%%

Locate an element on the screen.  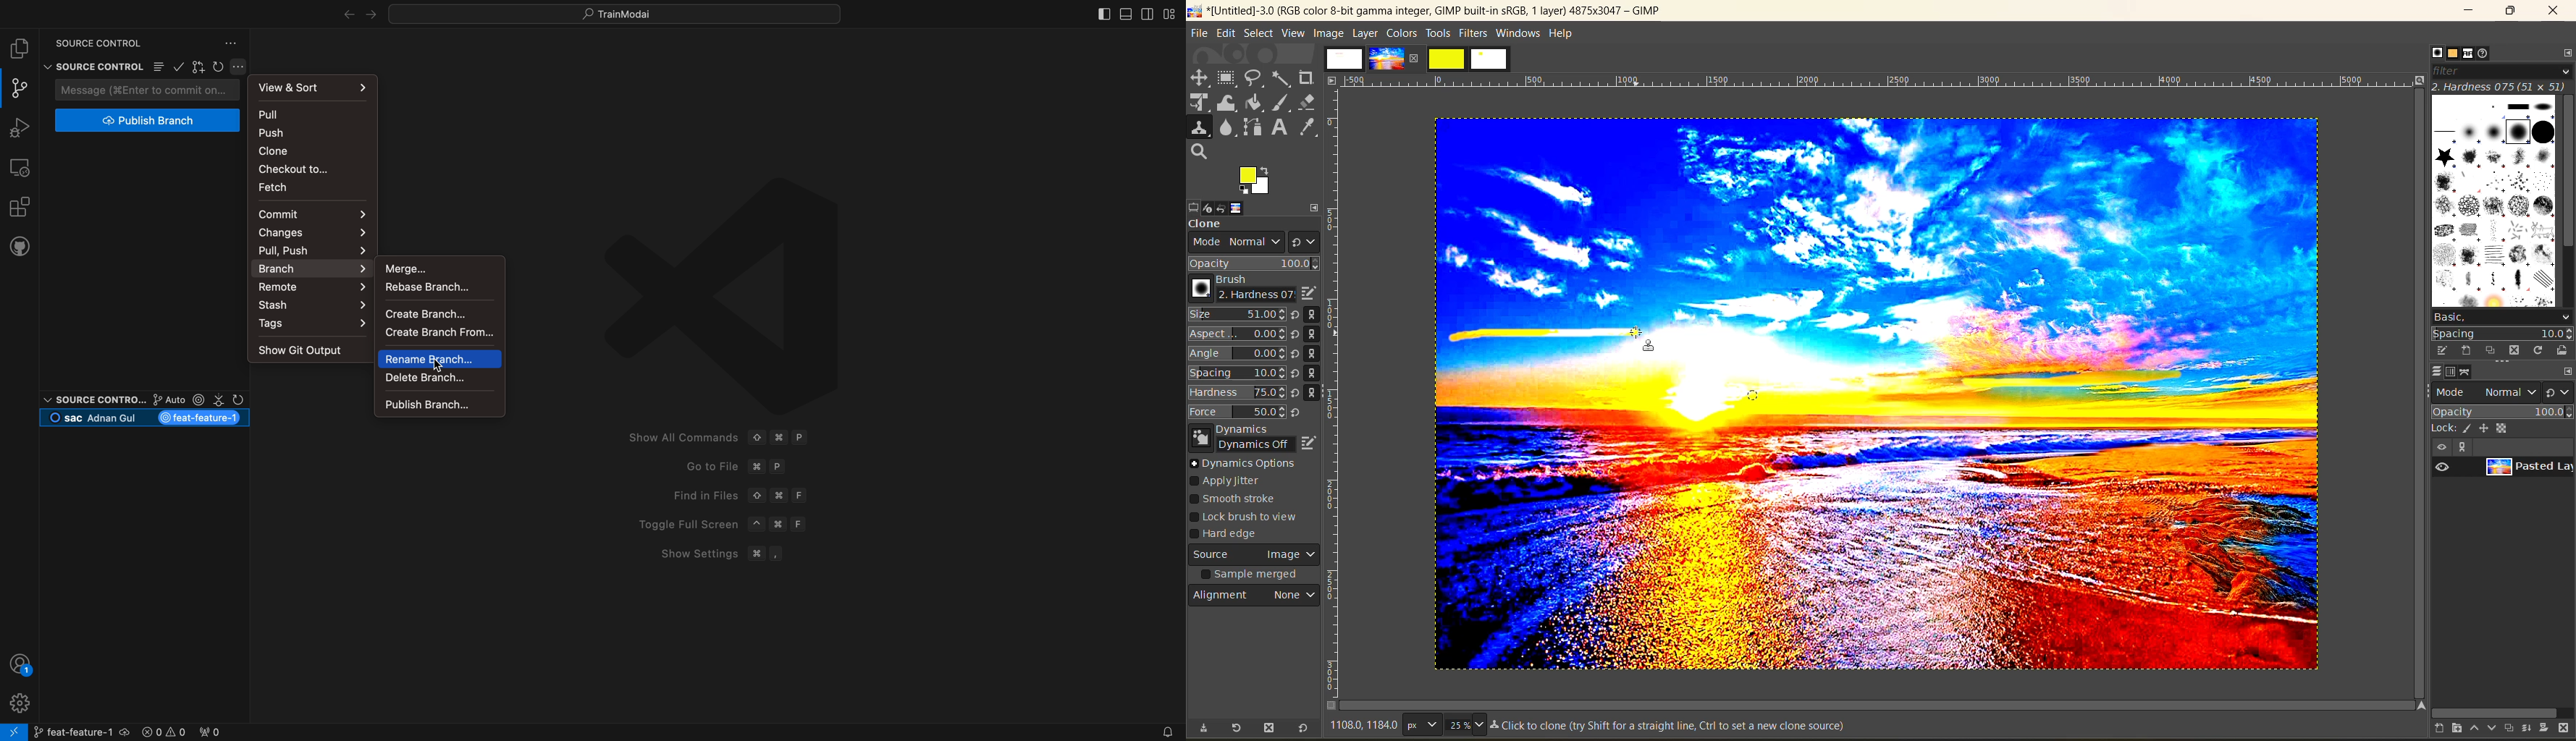
Command is located at coordinates (780, 438).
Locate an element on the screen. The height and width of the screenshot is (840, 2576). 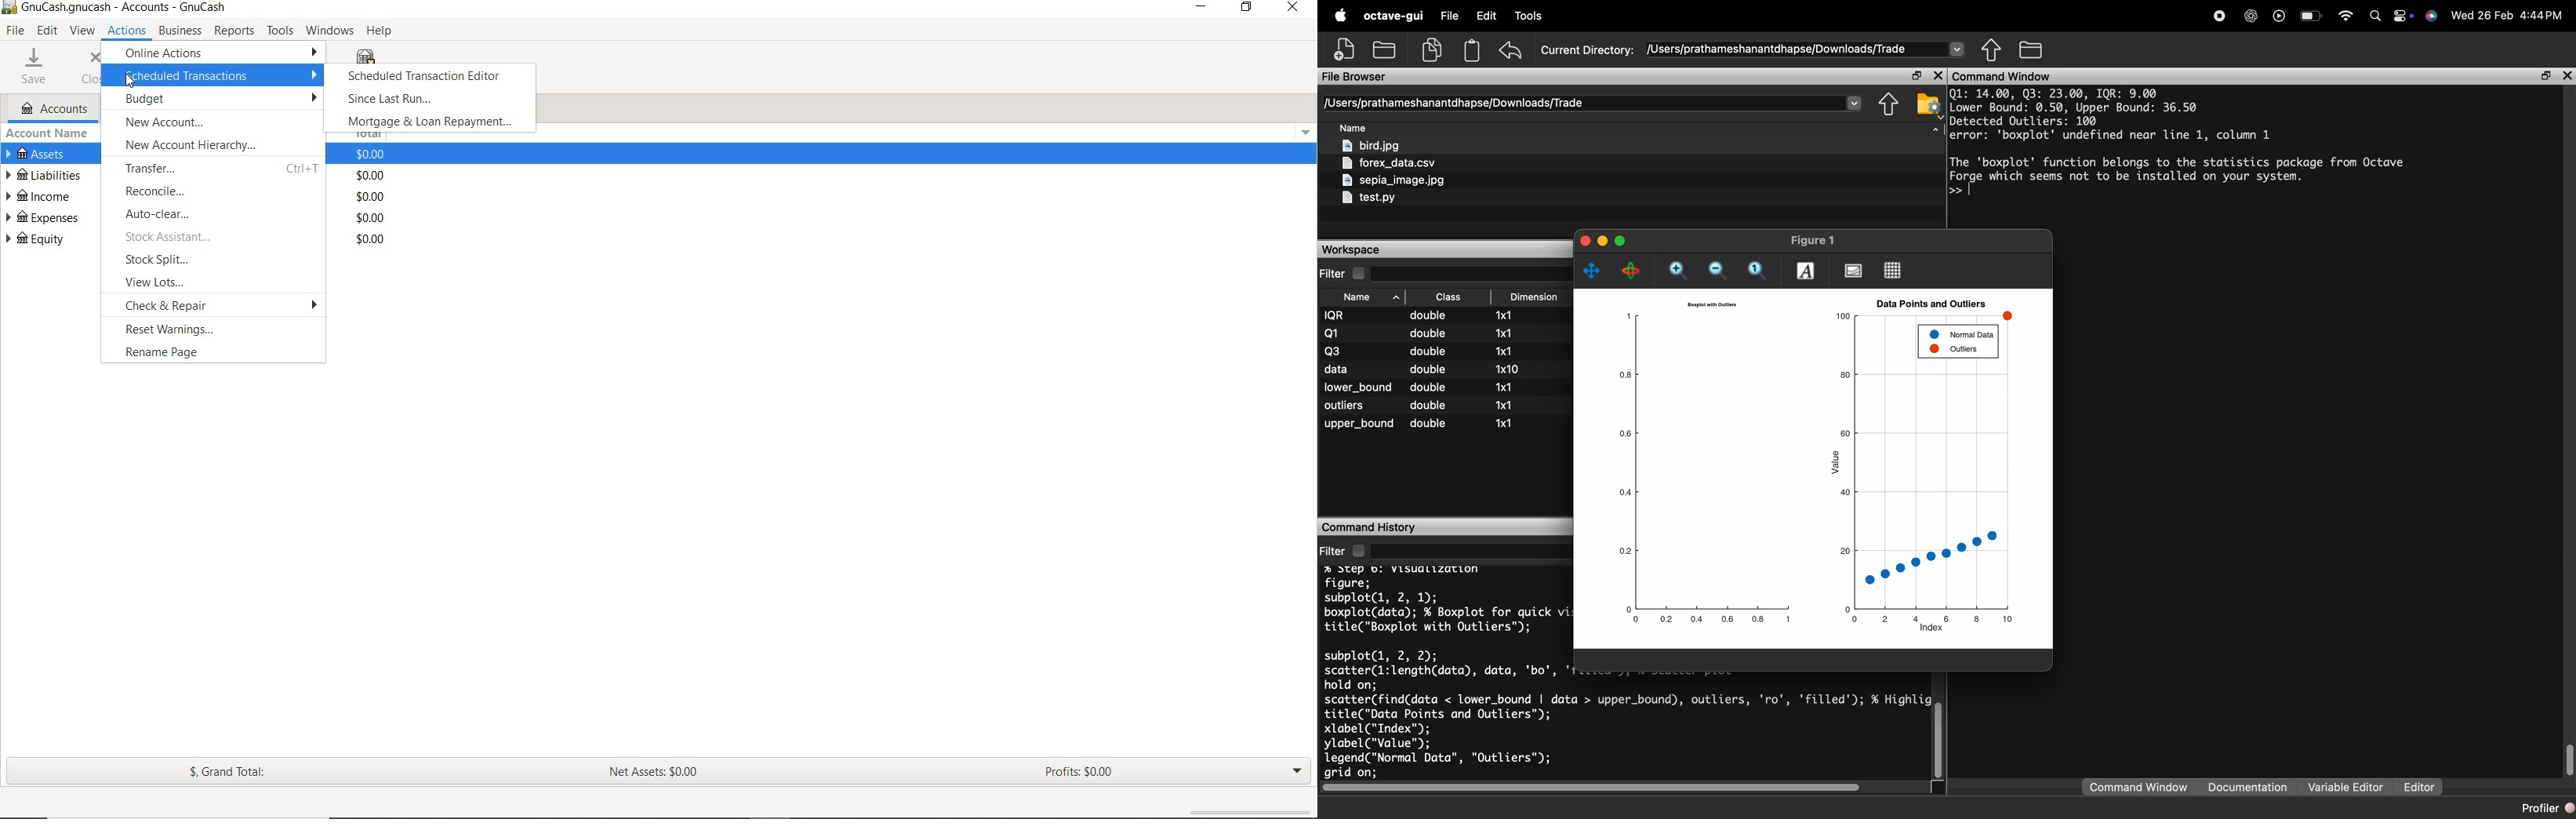
TRANSFER is located at coordinates (216, 167).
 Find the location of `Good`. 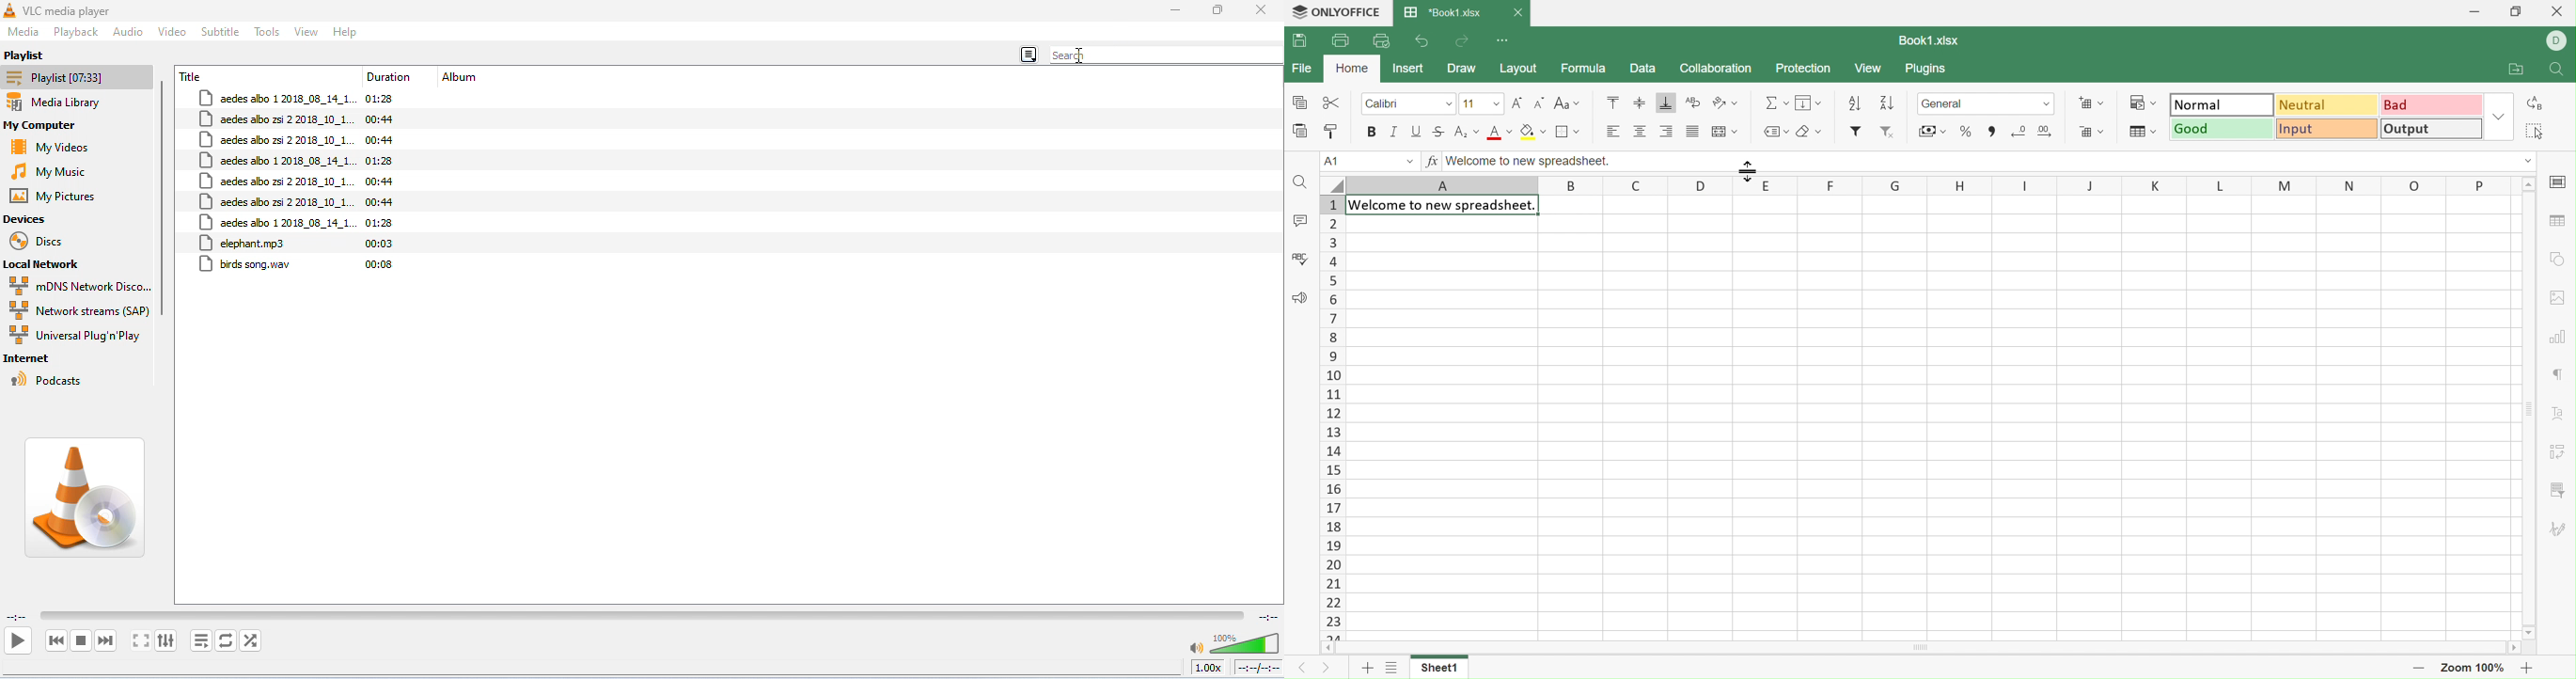

Good is located at coordinates (2223, 129).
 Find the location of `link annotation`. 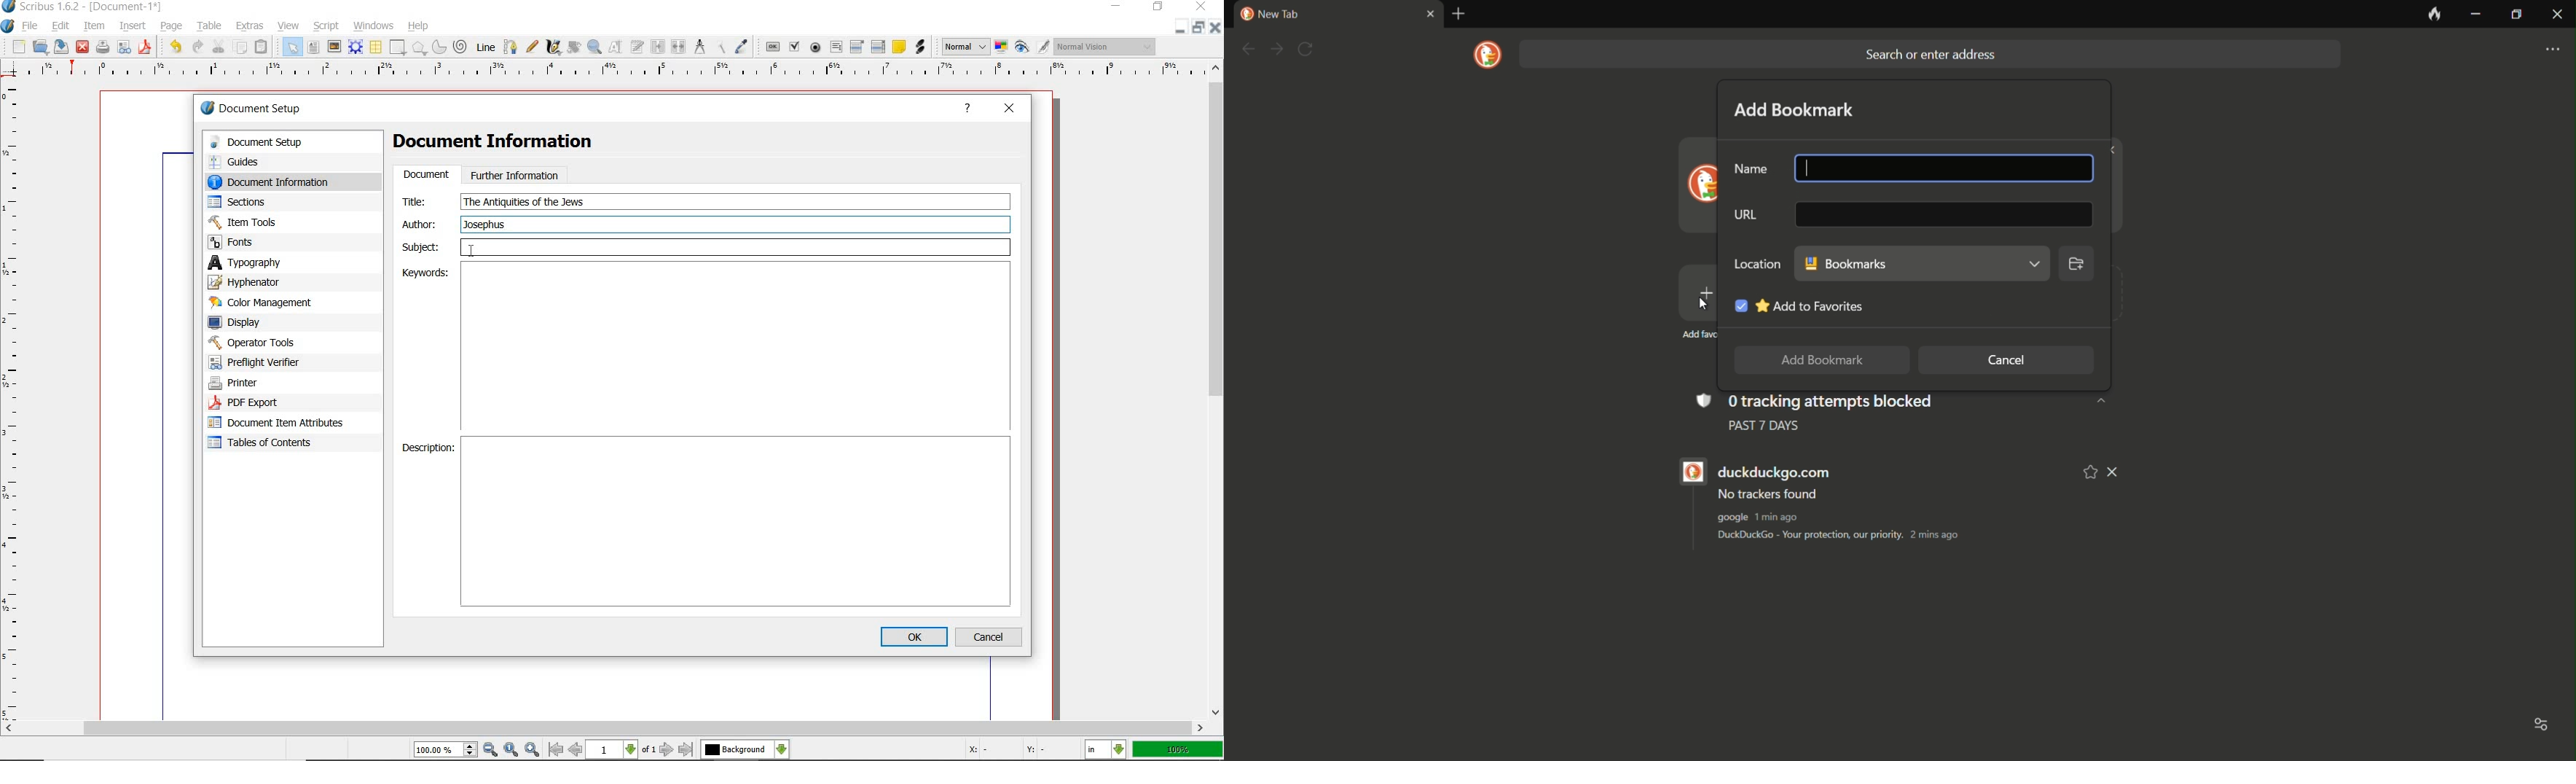

link annotation is located at coordinates (919, 47).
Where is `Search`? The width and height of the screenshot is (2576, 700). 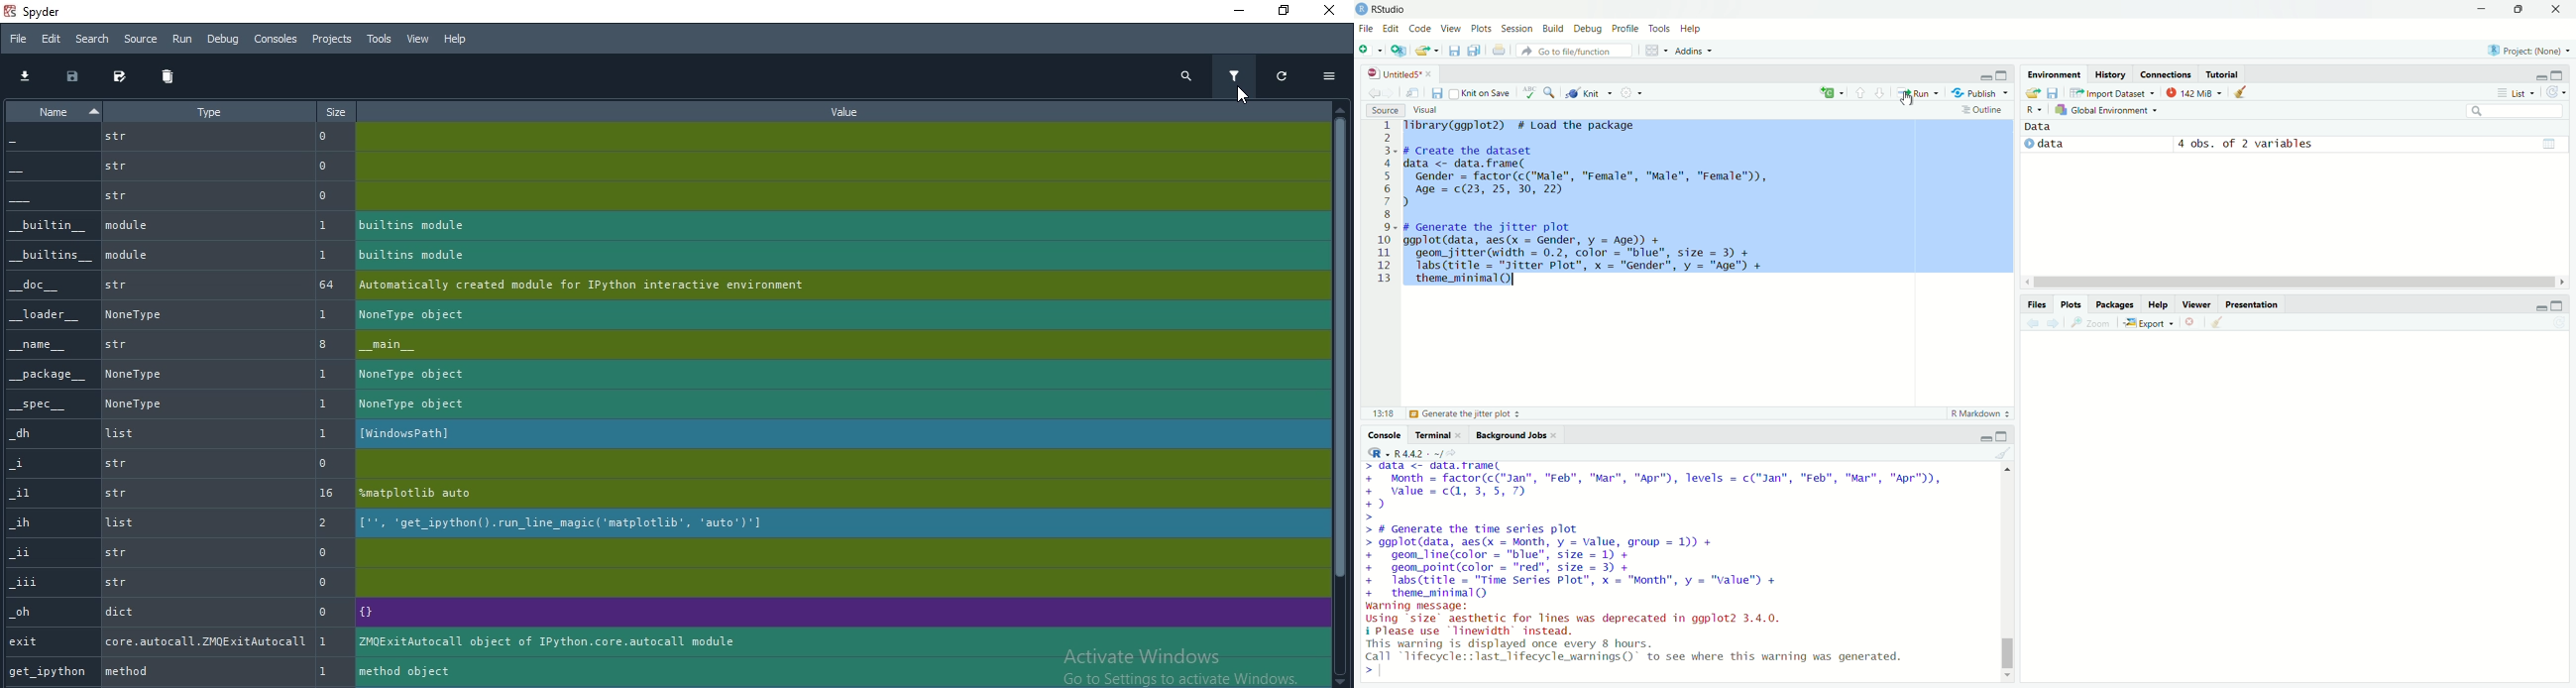 Search is located at coordinates (94, 39).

%%

*Consigne*.
Transforme les entrées en tableau Markdown, en partant du début et en finissant par la ligne qui contient « Good is located at coordinates (2223, 129). » incluse. Utilise les colonnes N° et Ligne, omets les lignes vides et laisse les images de côté.

*Résultat*.
| N° | Ligne |
|---|---|
| 1 | Locate an element on the screen.   |
| 2 | Command is located at coordinates (780, 438). |
| 3 | Locate an element on the screen. The height and width of the screenshot is (840, 2576).  |
| 4 | TRANSFER is located at coordinates (216, 167). |
| 5 |  Find the location of `Good`.  |
| 6 | Good is located at coordinates (2223, 129). |